Thanks for the reminder. This time of year, all of the fluffs can get heat stroke very quickly.


----------



## uniquelovdolce (Mar 10, 2010)

thanks for the info n hope ray feels all better today !


----------



## michellerobison (Dec 17, 2009)

That's what happened to my cocker spaniel Buffy. We were outside doing the foundation fo rour pole building and Buffy and th eother dogs were outside and Buffy started acting very lethargic and disoriented later that evening. I called the vet on the emergency number and told him I thought she had heat stroke,he aid it wasn't heat stroke but heat exhaustion adn to keep her cool and bring her in the morning..I gave her a cooling bath ,put towels on the bed,turned up the A/C a bit more and watched her all night. She wasnt' any better,so I was th efirst one in that morning,he palpated her abdomen,took blood for heart worm tests and told me to give her aspirin.I begged him to do more but he said I was over reacting. I got home,she laid down and 10 minutes later,she was gone.
I call the vet back and angrily told him to forget the heartworm tests,she just DIED!

Never take for granted the effects of heat.Never underestimate heat exhaustion or heat stroke.

He wanted to do an autopsy on her but I was so upset at his callous disreguard I didn't want him cutting up and mutilating my baby.

17 years later,I still cry for letting her down.

We switched vets after that. To one that makes housecalls!


----------



## uniquelovdolce (Mar 10, 2010)

oh michelle thats so sad , but just know honey u didnt let her doen , u tried everything , now that vet he was an ass!


----------



## mommatee (Jul 20, 2010)

Sylvia, thanks for writing about this issue. Luckily Ray is fine. Chloe is my first and only furbaby and I've learned so much from this SM family. 

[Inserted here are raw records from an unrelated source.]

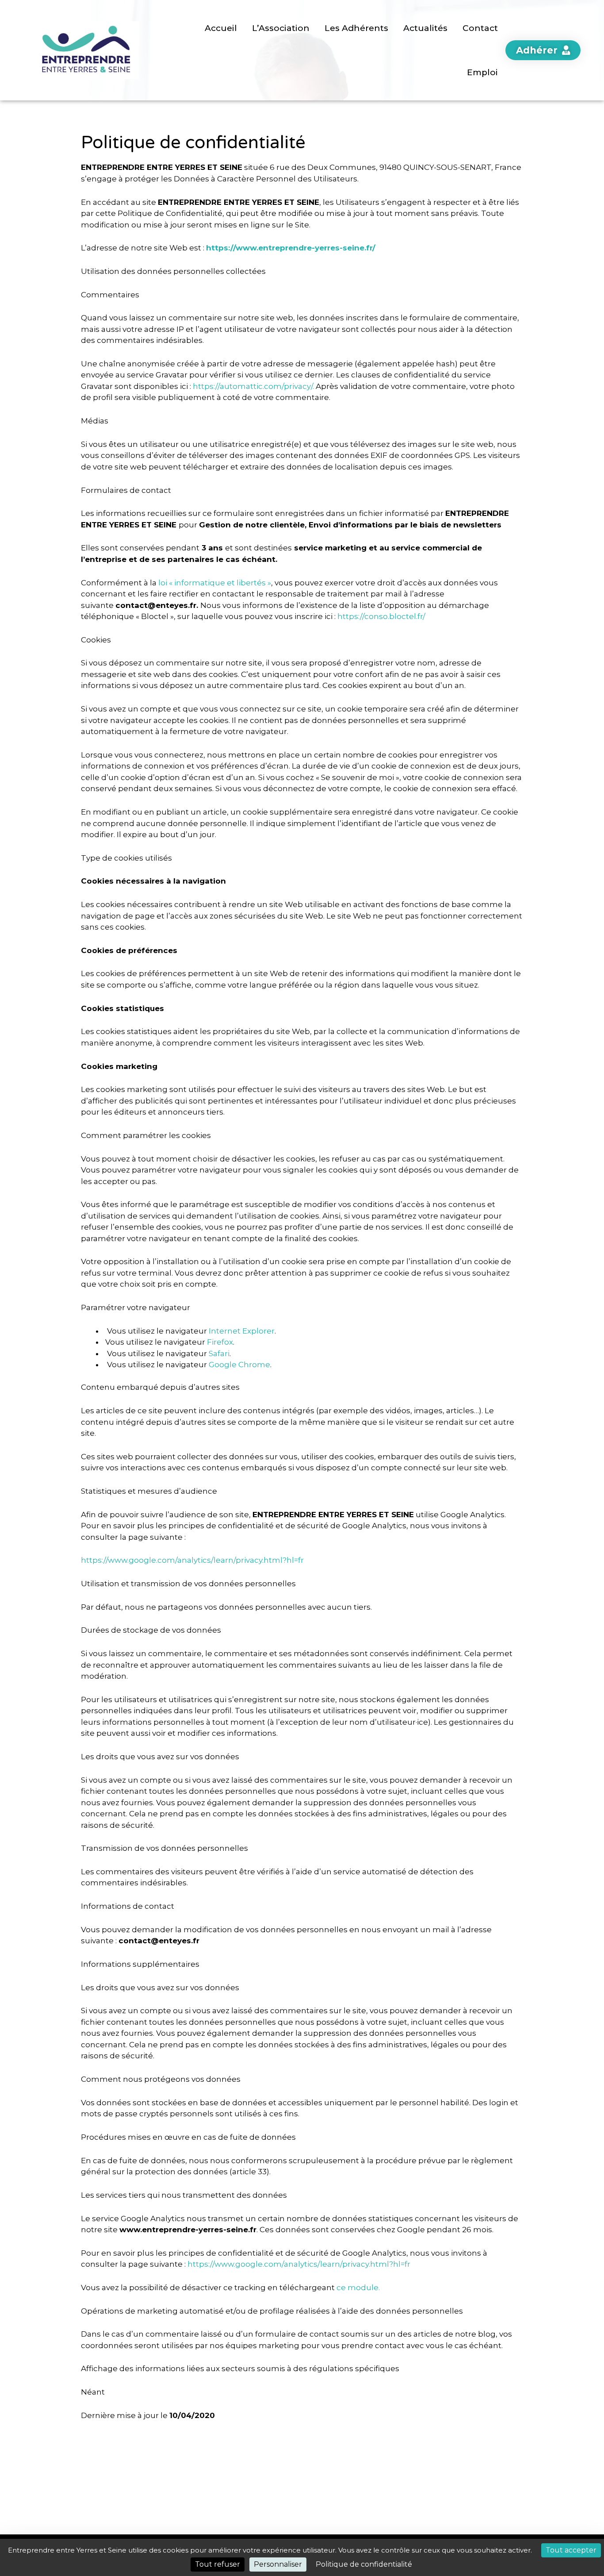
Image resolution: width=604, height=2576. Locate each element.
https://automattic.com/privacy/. (253, 386)
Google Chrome (239, 1364)
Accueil (221, 28)
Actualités (425, 28)
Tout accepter (571, 2550)
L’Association (281, 28)
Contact (480, 28)
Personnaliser (278, 2564)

Oh, how heartbreaking Michelle. So sorry this happened to you and poor Buffy. No one should have to go through this. This is what the Vet went to school for and why you pay him/her money - to diagnose and treat our babies. In this case, your vet failed you and Buffy!


----------



## Sylie (Apr 4, 2011)

Oh, Michelle, I am so sorry to hear about Buffy. From what I read if a dog's body temperature gets too high, even though you cool them off, it could have permanently damaged organs. No excuse for your vet, but for you. You absolutely did your best by her. I was afraid we had to go the emergency vet yesterday, and upset because I have never known one that I liked or trusted even a little bit.:angry:

I am watching Ray carefully today, and restricting his time outside to just long enough to sniff and go potty.


----------



## mss (Mar 1, 2006)

I hope Ray continues to do well.  

Michelle, I'm so sorry.  {{{{{}}}}}

It's supposed to be 103 here in Sacramento tomorrow. It's only 100 now, but my smart little dogs don't want to be outside long. To me, it feels hotter because it was so cool just a couple weeks ago. I wonder if dogs need time to get accustomed to the heat, too. 

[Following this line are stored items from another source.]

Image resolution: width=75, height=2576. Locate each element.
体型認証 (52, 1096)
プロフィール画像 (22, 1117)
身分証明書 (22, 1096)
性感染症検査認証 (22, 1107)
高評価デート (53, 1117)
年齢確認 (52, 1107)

Stay safe, everyone, and as cool as possible!


----------



## aprilb (Jul 9, 2010)

Sylvia, I'm glad to hear your fluff is okay. Thank you for the warning. I keep my girls inside when the weather is hot. If we go out, we go early in the morning.


----------



## aprilb (Jul 9, 2010)

uniquelovdolce said:


> thanks for the info n hope ray feels all better today !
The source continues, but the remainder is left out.